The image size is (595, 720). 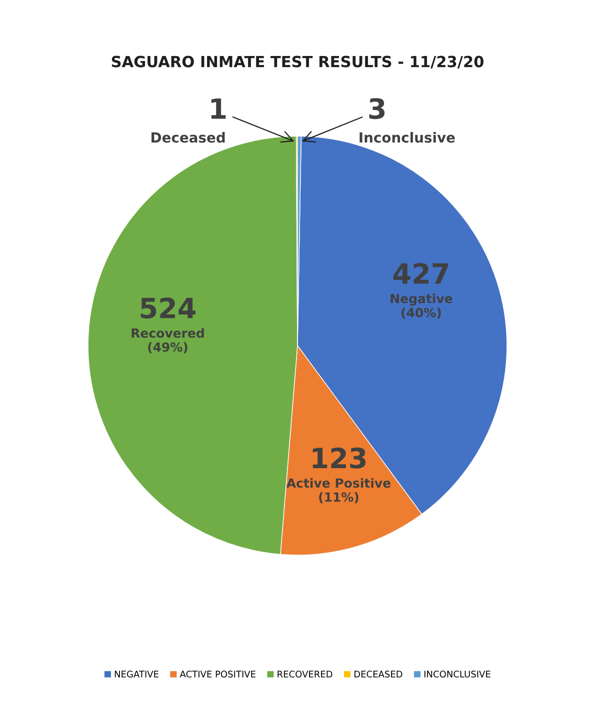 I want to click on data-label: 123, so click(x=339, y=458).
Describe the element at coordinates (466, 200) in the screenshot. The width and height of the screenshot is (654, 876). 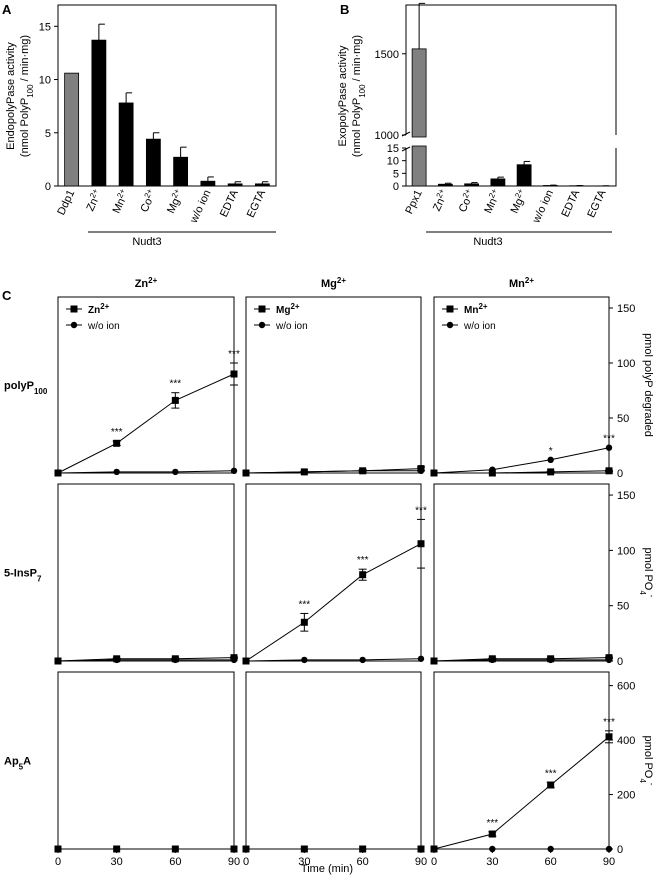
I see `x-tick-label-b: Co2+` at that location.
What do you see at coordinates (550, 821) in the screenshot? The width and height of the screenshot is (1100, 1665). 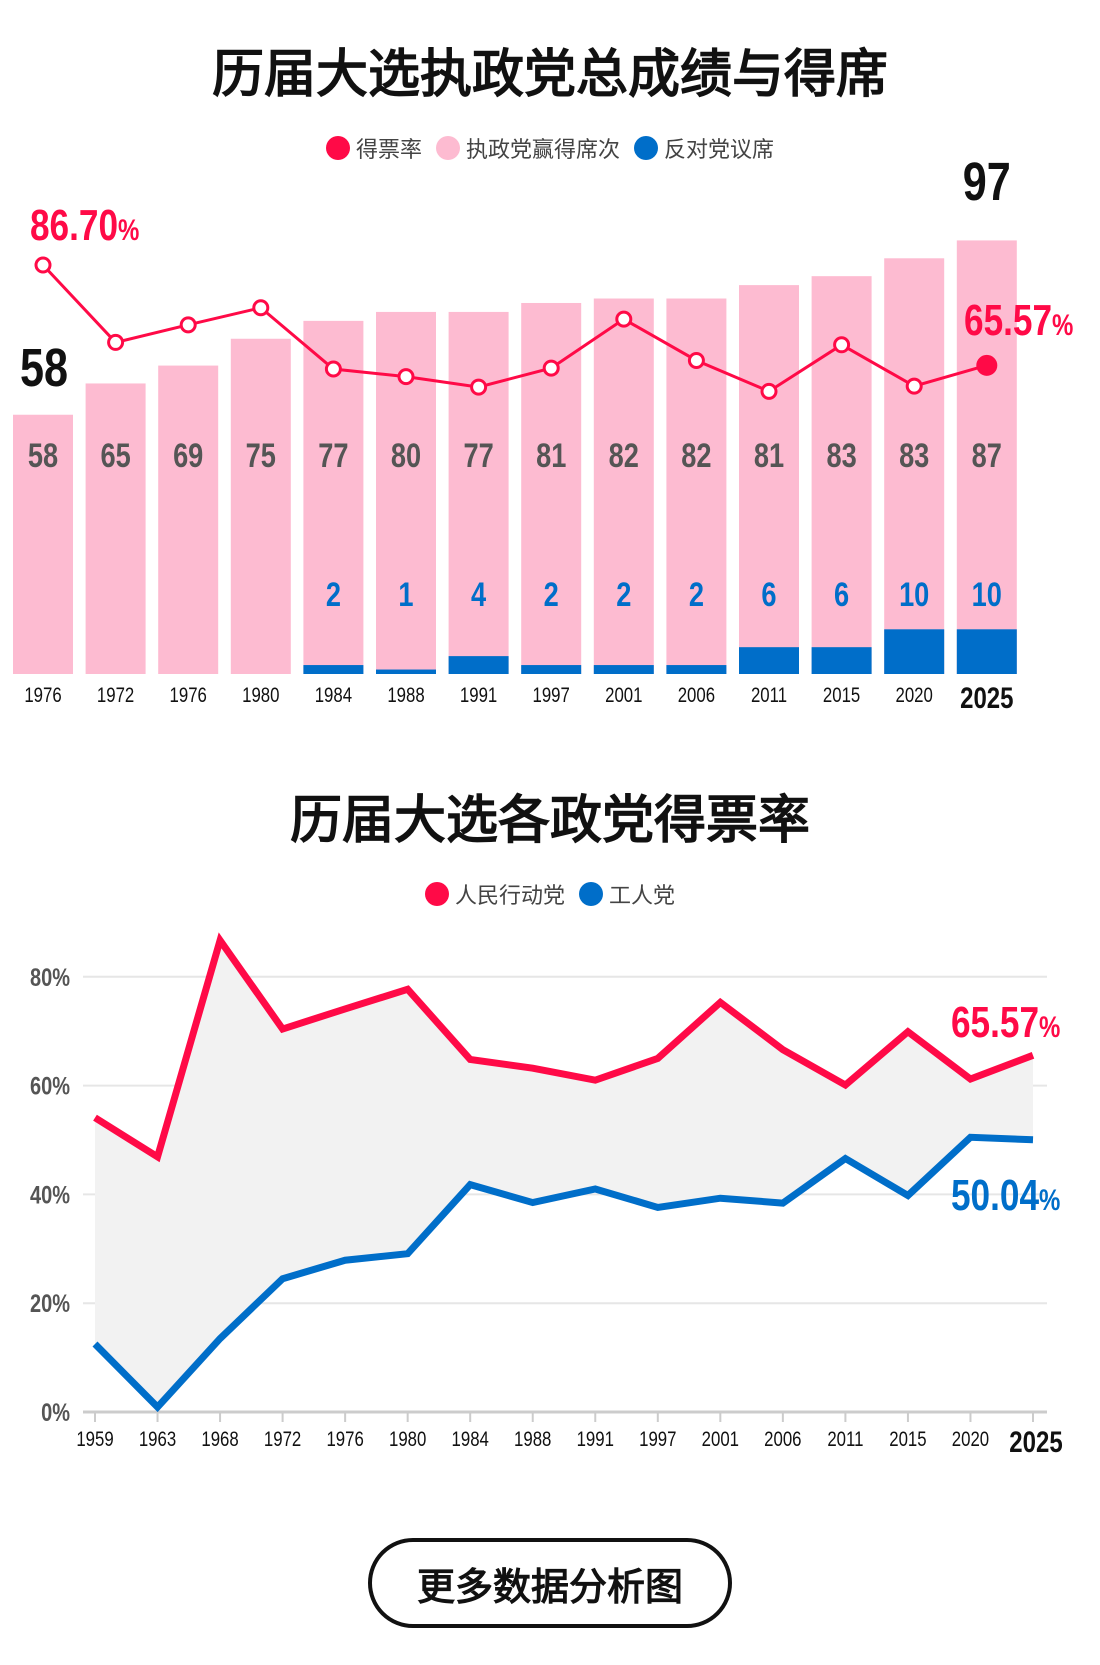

==

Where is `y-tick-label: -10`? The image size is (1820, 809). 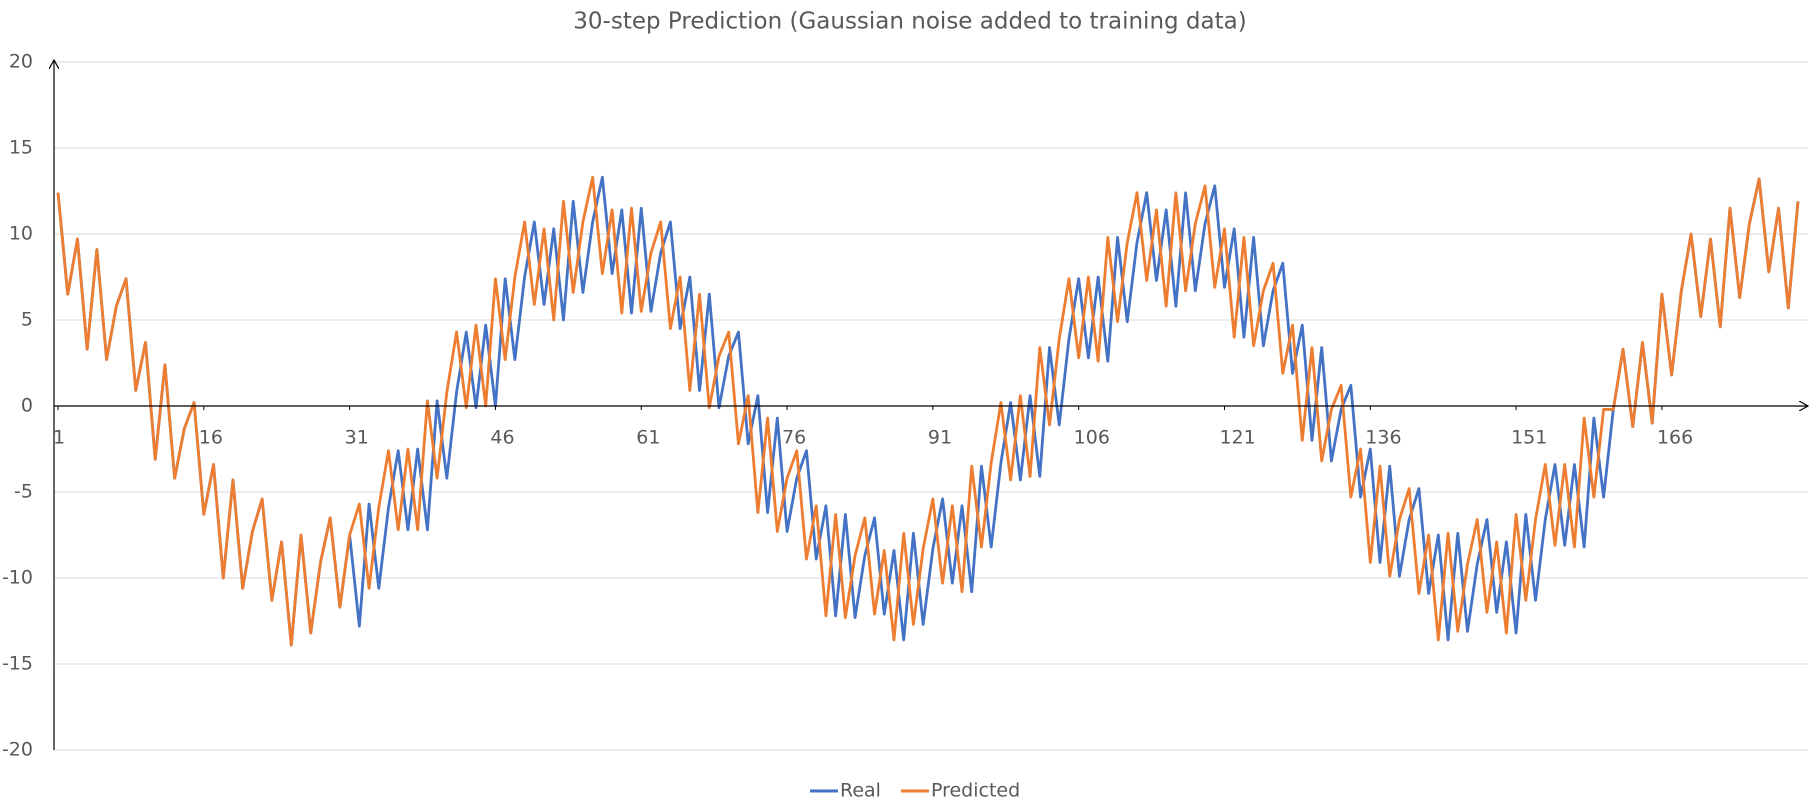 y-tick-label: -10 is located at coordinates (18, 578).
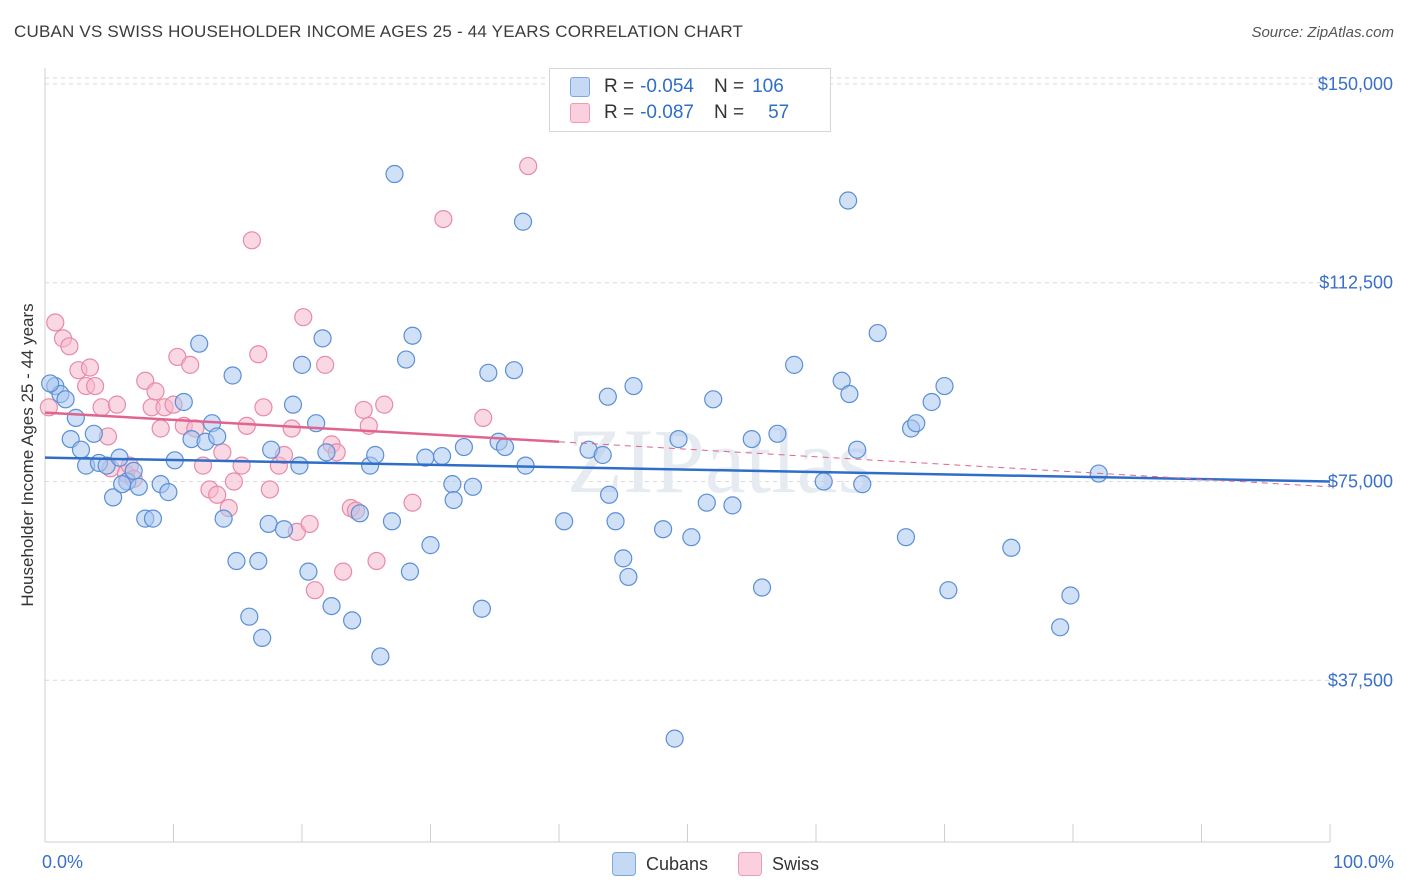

--

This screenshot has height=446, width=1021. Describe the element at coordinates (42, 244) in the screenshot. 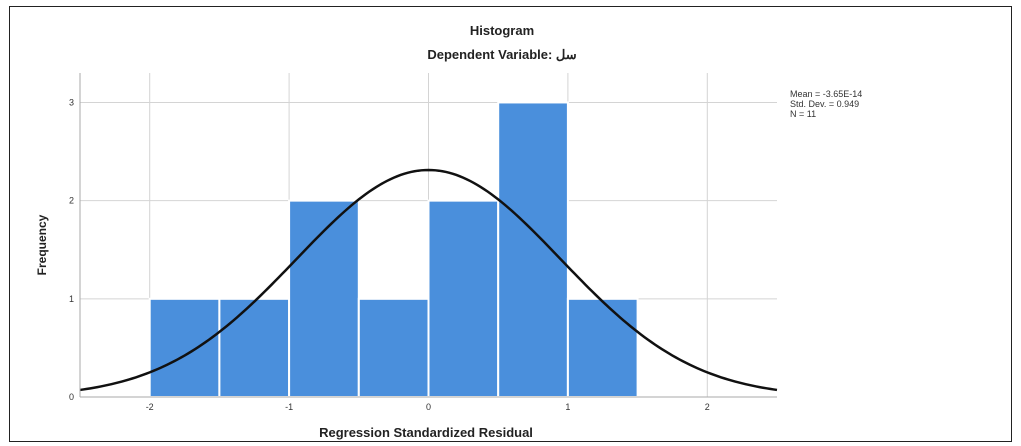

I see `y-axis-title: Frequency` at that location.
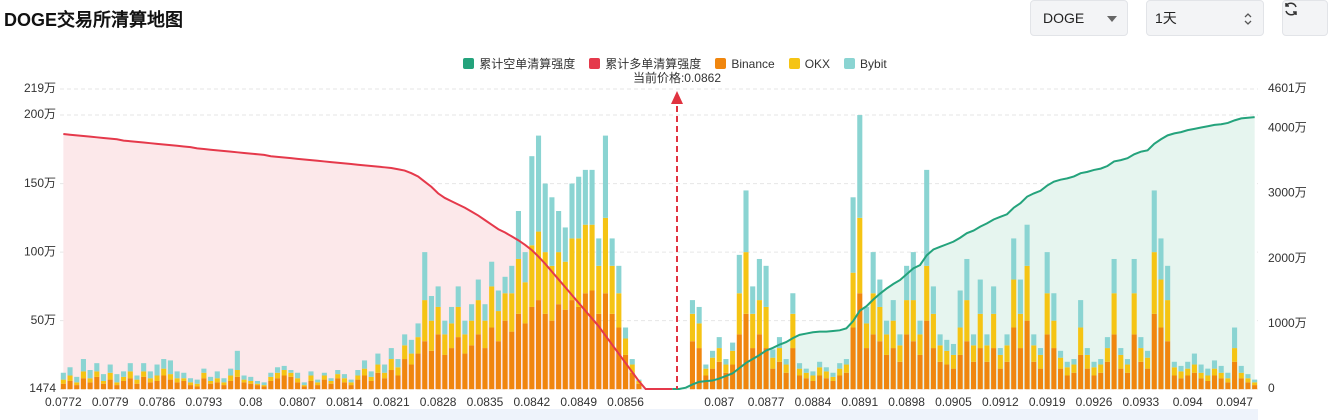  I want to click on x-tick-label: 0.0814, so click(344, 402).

## PROMPT
Starting at the line with "This screenshot has" and ending at the line with "I want to click on x-tick-label: 0.0814, so", write those lines out again with "Describe" replaced by "Identify" and nothing else changed. Leave the pictures out.

## RESULT OF THE EXERCISE
This screenshot has height=446, width=1021. Identify the element at coordinates (42, 244) in the screenshot. 

I see `y-axis-title: Frequency` at that location.
  I want to click on x-tick-label: 0.0814, so click(344, 402).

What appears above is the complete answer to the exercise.